# vinyl clad windows - interior caulking



## artinall (Aug 14, 2007)

New vinyl windows ( < 2 yrs old) were installed in a new Ryan home. Double hung and fixed sections. About 30 of them all with a *clean and consistent uncaulked line left* between the innermost vinyl and drywall. Brick exterior.

Easy answer is for caulk, which I normally do.

But with the outside seam taken care of isn't this really a matter of aesthetics?


----------



## neolitic (Apr 20, 2006)

artinall said:


> New vinyl windows ( < 2 yrs old) were installed in a new Ryan home. Double hung and fixed sections. About 30 of them all with a *clean and consistent uncaulked line left* between the innermost vinyl and drywall. Brick exterior.
> 
> Easy answer is for caulk, which I normally do.
> 
> But with the outside seam taken care of isn't this really a matter of aesthetics?


Yes it is.
As are the third coat of drywall mud,
the paint, the interior doors.....


----------



## Dan_Watson (Mar 1, 2008)

Yes, if water were to get in that far, it would compromise the drywall with or without the caulk there. Its just like caulk along trim.


----------



## artinall (Aug 14, 2007)

What about air exchange -- heat and ac loss?
Assuming the exterior is sealed, doesn't the drywall > stud > insulation sequence pretty much cover possible loss from the inside? 

Then there's the idea that you can seal a house too tight, right?


----------



## Dan_Watson (Mar 1, 2008)

The interior calk should do nothing to stop air, or any energy exchange. It should be just cosmetic.


----------



## Dmax Consulting (Jul 22, 2008)

lol at neolitic's post


----------



## Stewy (Nov 11, 2007)

To alot of customers aesthetics is more inportant than efficientcy or practicallity so make it look nice too.


----------



## artinall (Aug 14, 2007)

Will be left uncaulked. Thanks for the posts.


----------



## DeanV (Feb 20, 2006)

From the posts here, how could you come to the decision to leave it uncaulked? It needs to be caulked to be finished. It is the right way to do it.


----------



## artinall (Aug 14, 2007)

Original post said


> *clean and consistent uncaulked line left*


 It already has a finished look.
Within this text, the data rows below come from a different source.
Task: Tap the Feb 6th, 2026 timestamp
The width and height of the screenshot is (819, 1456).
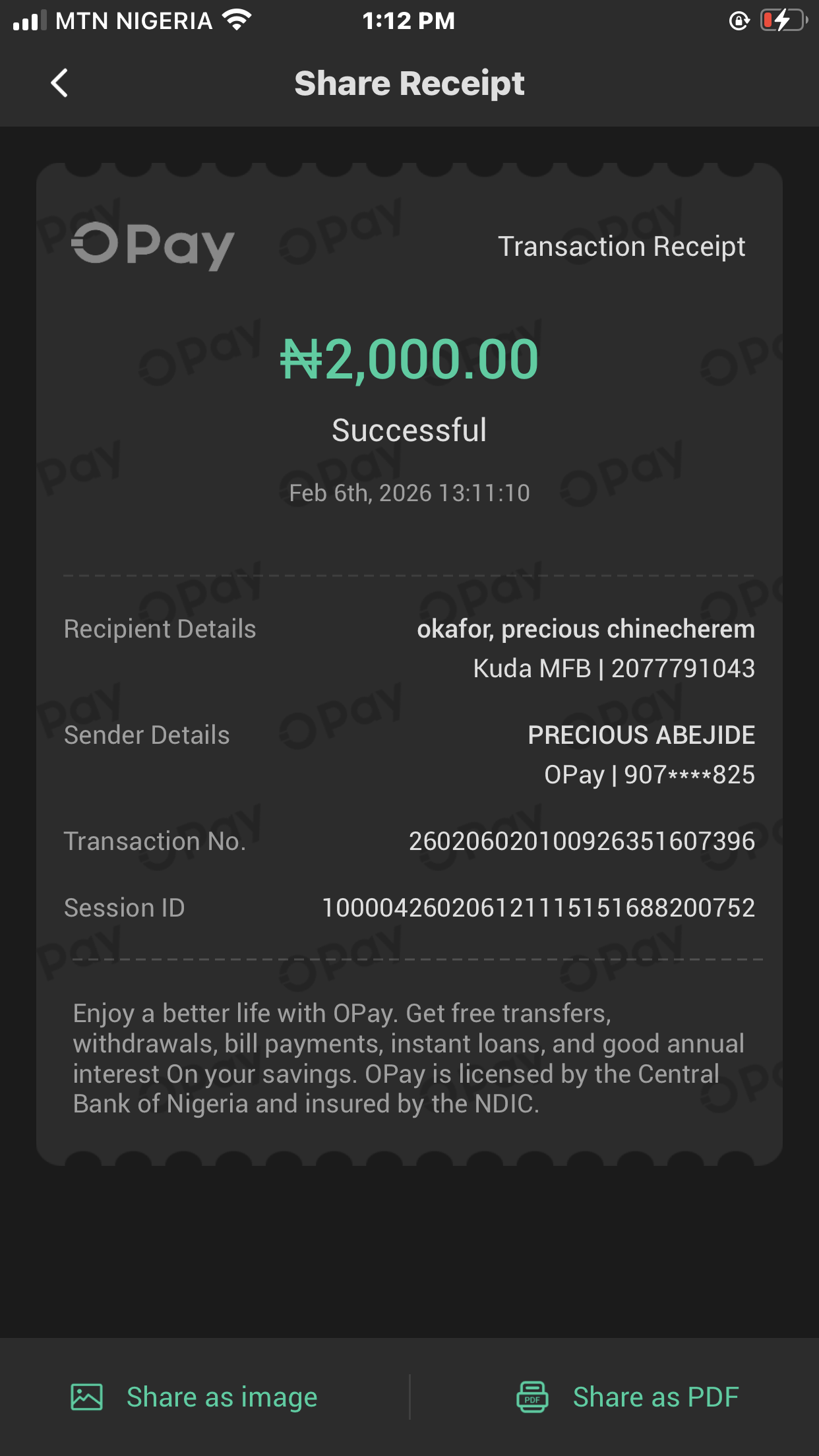Action: tap(410, 493)
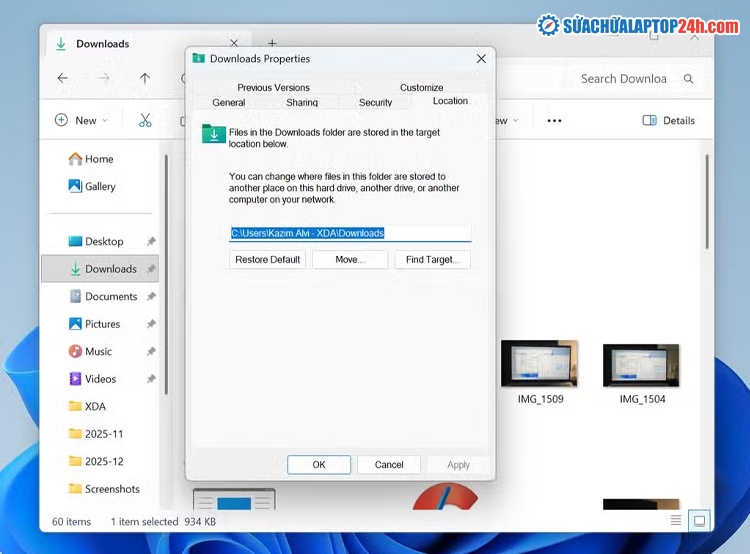Toggle the pin beside Videos
Screen dimensions: 750x554
151,379
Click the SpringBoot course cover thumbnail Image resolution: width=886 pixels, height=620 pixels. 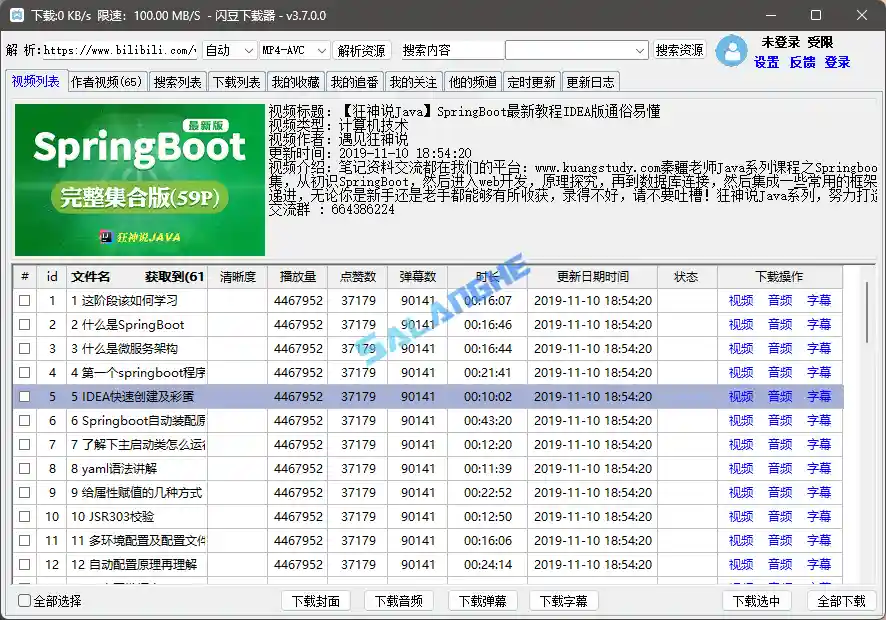(138, 180)
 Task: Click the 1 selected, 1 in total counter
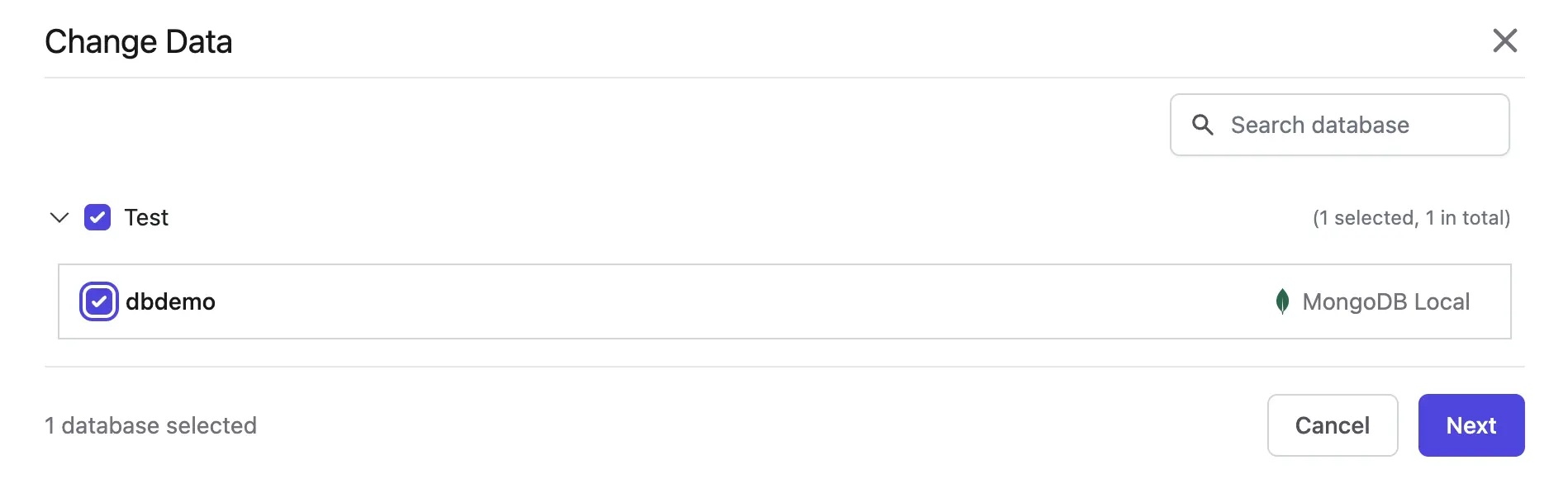1411,217
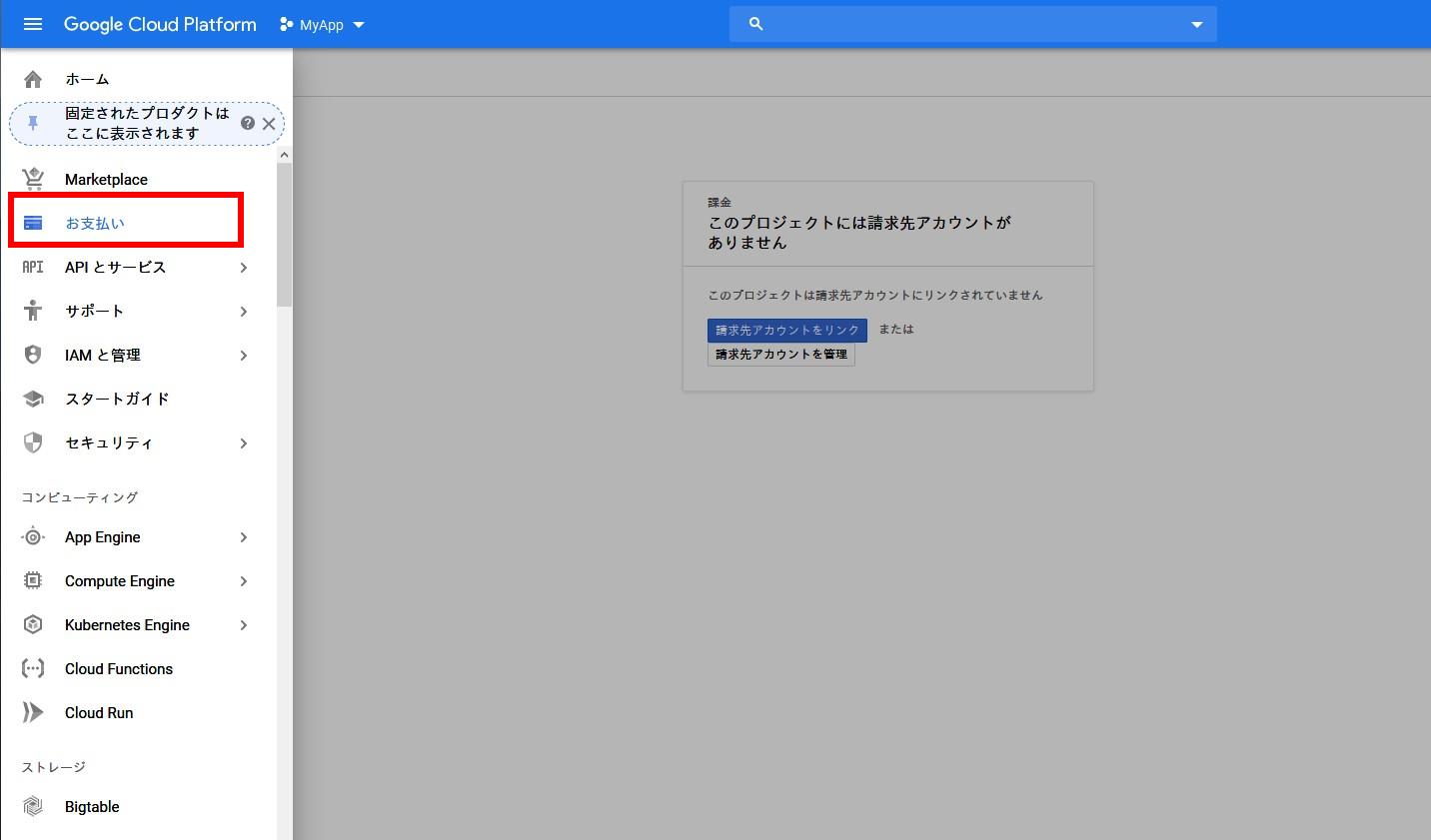Click the Marketplace shopping cart icon
1431x840 pixels.
coord(33,179)
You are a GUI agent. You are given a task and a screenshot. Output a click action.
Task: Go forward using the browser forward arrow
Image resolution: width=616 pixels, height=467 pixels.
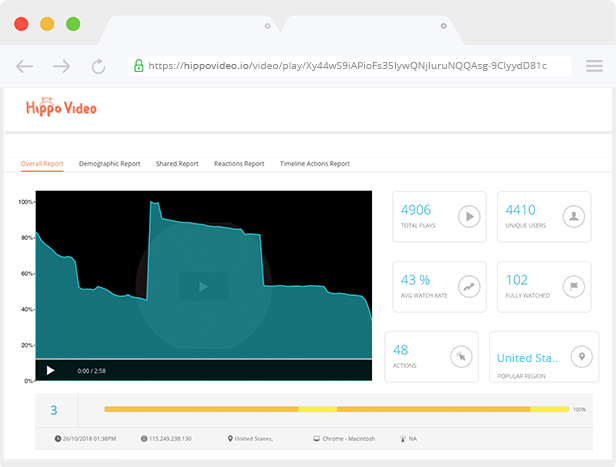(61, 67)
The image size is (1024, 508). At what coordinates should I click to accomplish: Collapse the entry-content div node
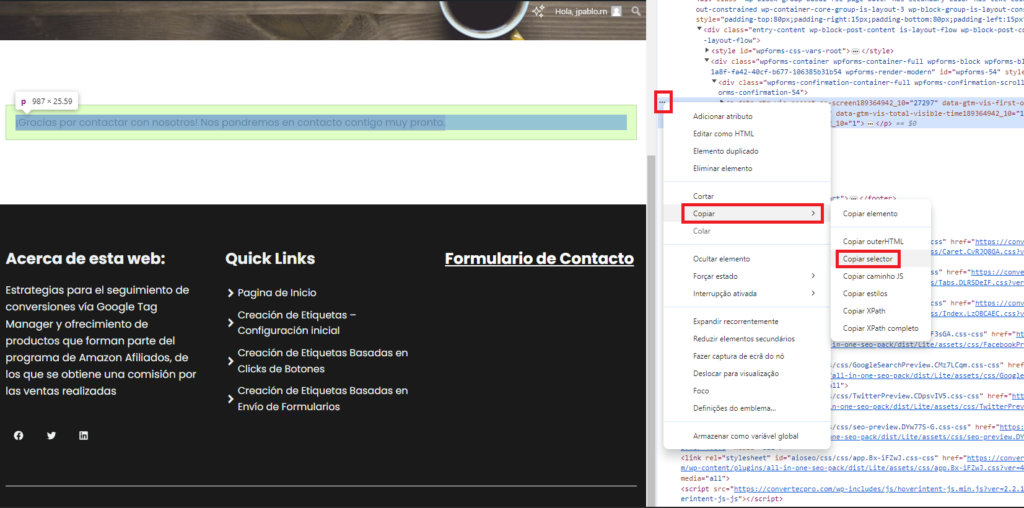(x=700, y=29)
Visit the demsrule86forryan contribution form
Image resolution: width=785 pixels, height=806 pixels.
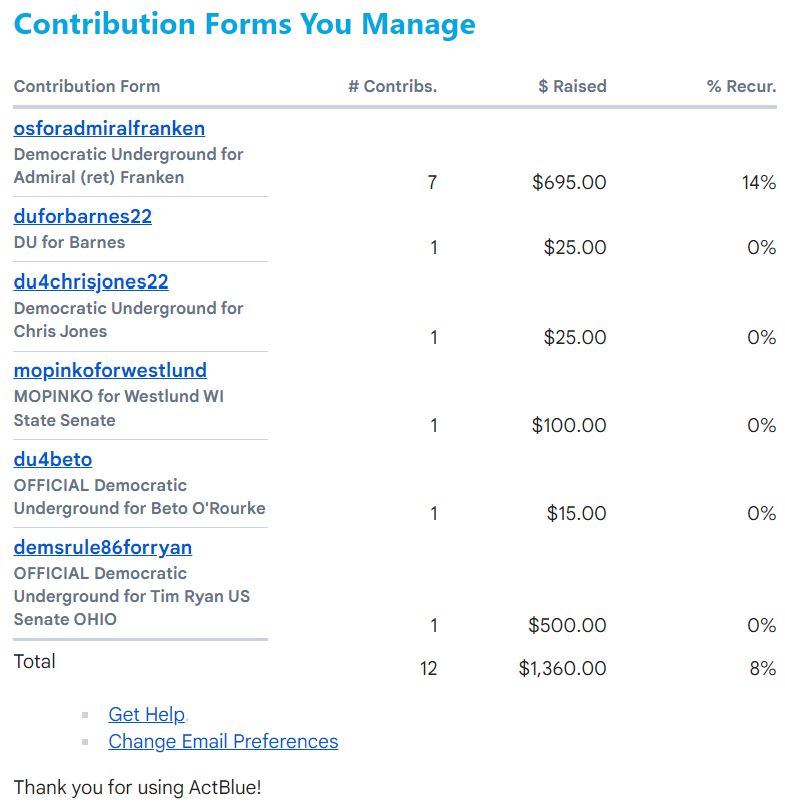[103, 547]
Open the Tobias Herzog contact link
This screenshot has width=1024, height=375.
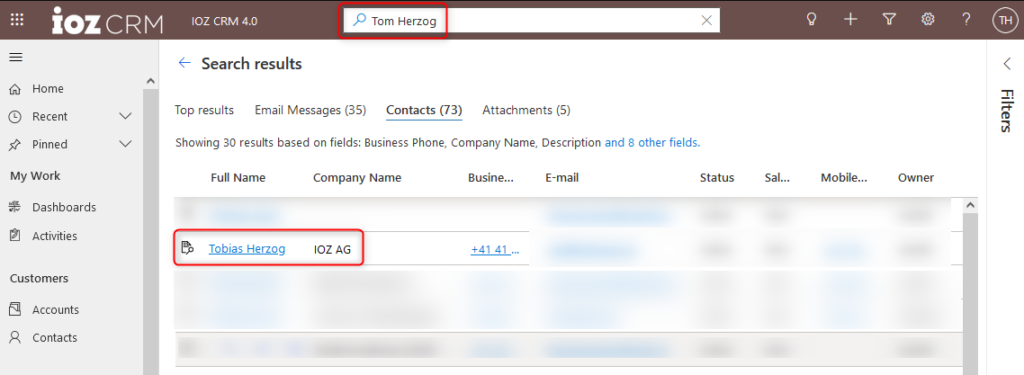point(247,248)
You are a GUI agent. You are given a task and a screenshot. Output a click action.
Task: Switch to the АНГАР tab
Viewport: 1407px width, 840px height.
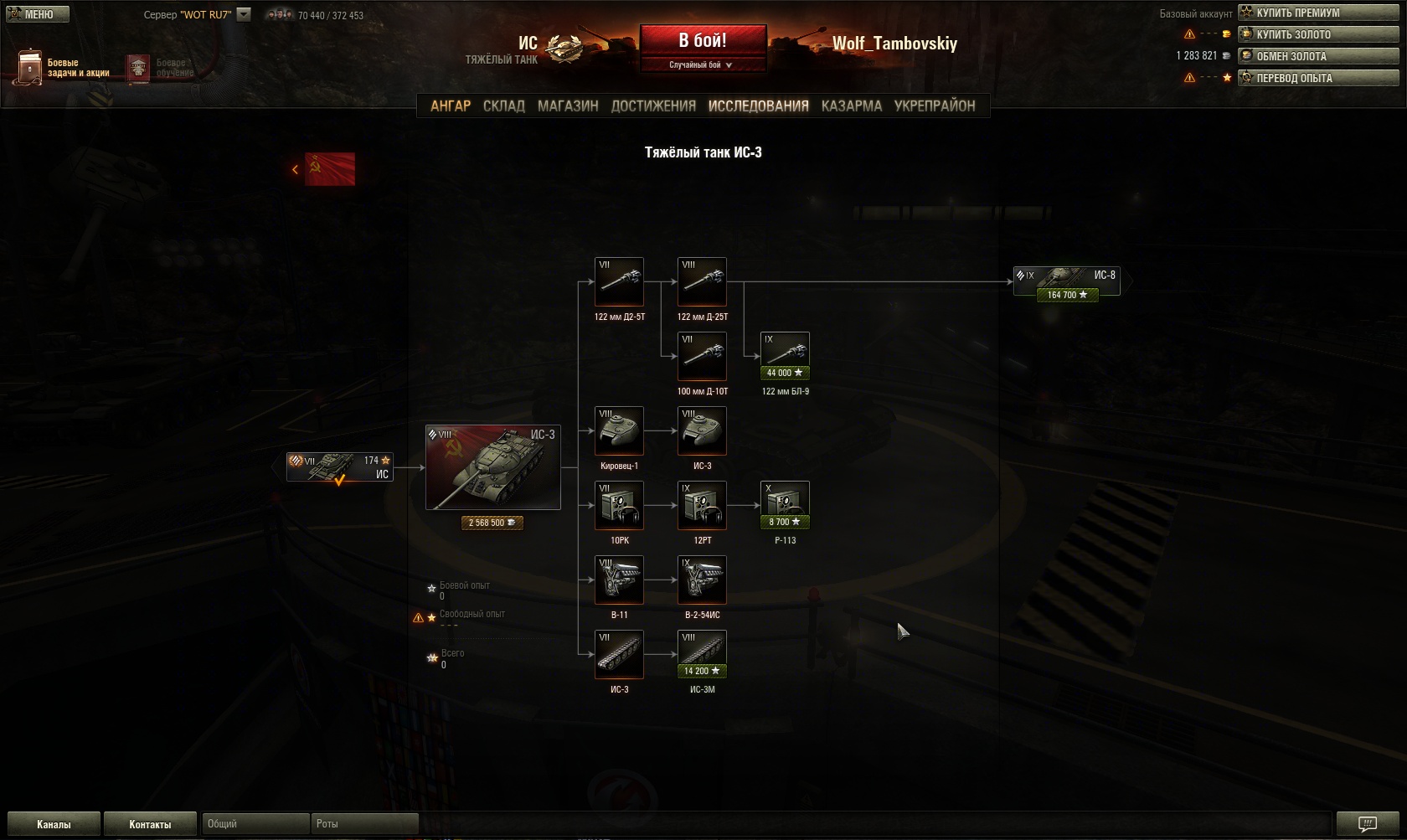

It is so neat and even, a rare case. And easier to mask off. I don't see a reason to caulk, but I guess you would have to see them.

The vinyl track is actually fitted overtop the drywall, which is uncommon. Since it is normally butted up to it. They must have installed the 1/2 (outer) window in one step and gone back after the drywall was finished to install the other inner 1/2. Haven't seen done this way before.


----------



## capital city (Mar 29, 2008)

I have no idea what this guy is talking about. Dont you use wood trim on the inside to finish the window? Not vinyl.


----------



## neolitic (Apr 20, 2006)

capital city said:


> I have no idea what this guy is talking about. Dont you use wood trim on the inside to finish the window? Not vinyl.


I think he's looking at drywalled
jambs with vinyl J-channel trim.


----------



## artinall (Aug 14, 2007)

> I think he's looking at drywalled
> jambs with vinyl J-channel trim.


 yes, I think so. With a finished look when left uncaulked. Thats the one.


----------